Proceedings Article | 31 July 2002
KEYWORDS: Automatic target recognition, Image fusion, Sensors, Data fusion, Image processing, Target detection, Synthetic aperture radar, Image registration, Target recognition, Standards development
Reliance on Automated Target Recognition (ATR) technology is essential to the future success of Intelligence, Surveillance, and Reconnaissance (ISR) missions. Although benefits may be realized through ATR processing of a single data source, fusion of information across multiple images and multiple sensors promises significant performance gains. A major challenge, as ATR fusion technologies mature, will be the establishment of sound methods for evaluating ATR performance in the context of data fusion. This paper explores the issues associated with evaluations of ATR algorithms that exploit data fusion.
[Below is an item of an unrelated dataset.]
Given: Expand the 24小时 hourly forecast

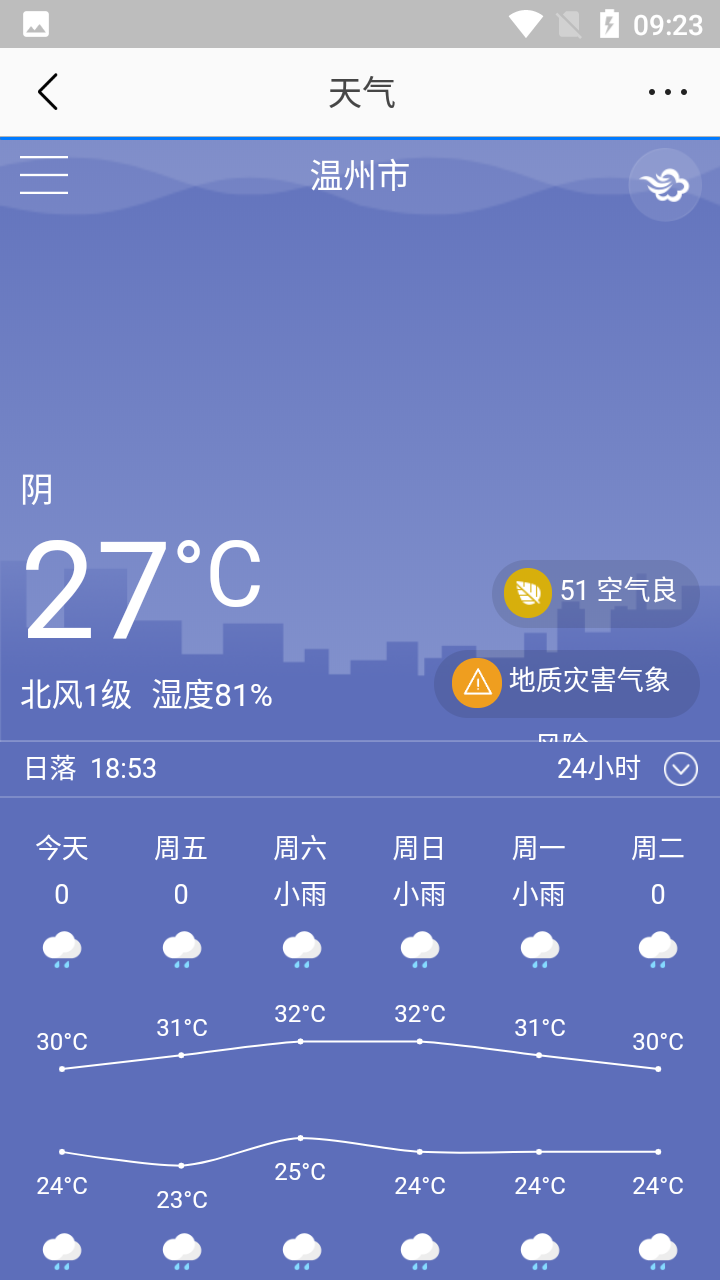Looking at the screenshot, I should pyautogui.click(x=680, y=769).
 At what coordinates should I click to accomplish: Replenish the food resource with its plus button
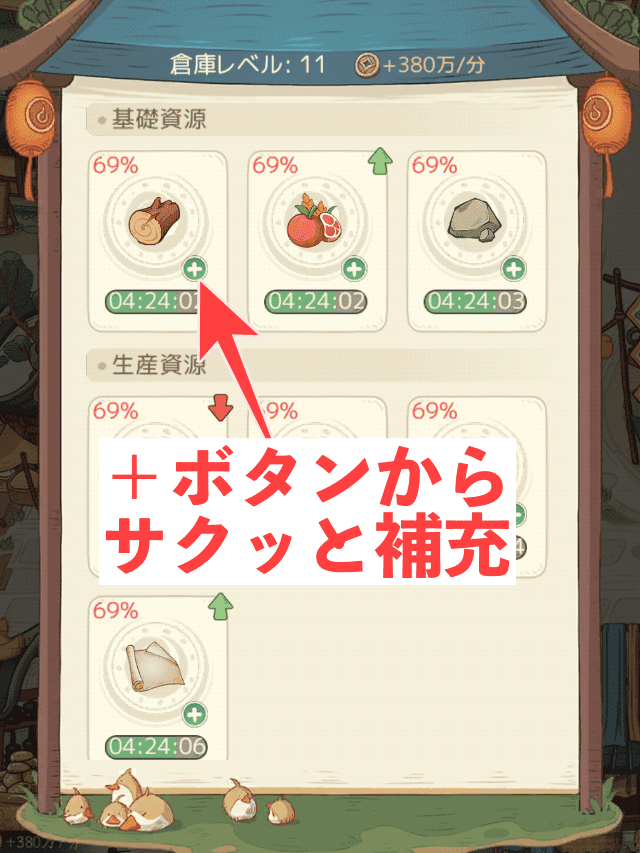tap(353, 269)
Three major areas of concern are examined, as we develop approaches for addressing the fusion-based evaluation problem: Characterization of the testing problem: The concept of operating conditions, which characterize the test problem, requires some generalization in the fusion setting. For example, conditions such as articulation or model variant, which are of concern for synthetic aperture radar (SAR) data, may be of minor importance for hyperspectral imaging (HSI) methods. Conversely, solar illumination conditions, which have no effect on the SAR signature, will be critical for spectral based target recognition. In addition, the fusion process may introduce new operating conditions, such as registration accuracy. Developing image truth and scoring rules: The introduction of multiple data sources raises questions about what constitutes successful target detection. Ground truth must be associated with multiple data sources to score performance. Performance metrics: New performance metrics, that go beyond simple detection, identification, and false alarm rates, are needed to characterize performance in the context of image fusion. In particular, algorithm developers would benefit from an understanding of the salient features from each data source and how these features interact to produce the observed system performance.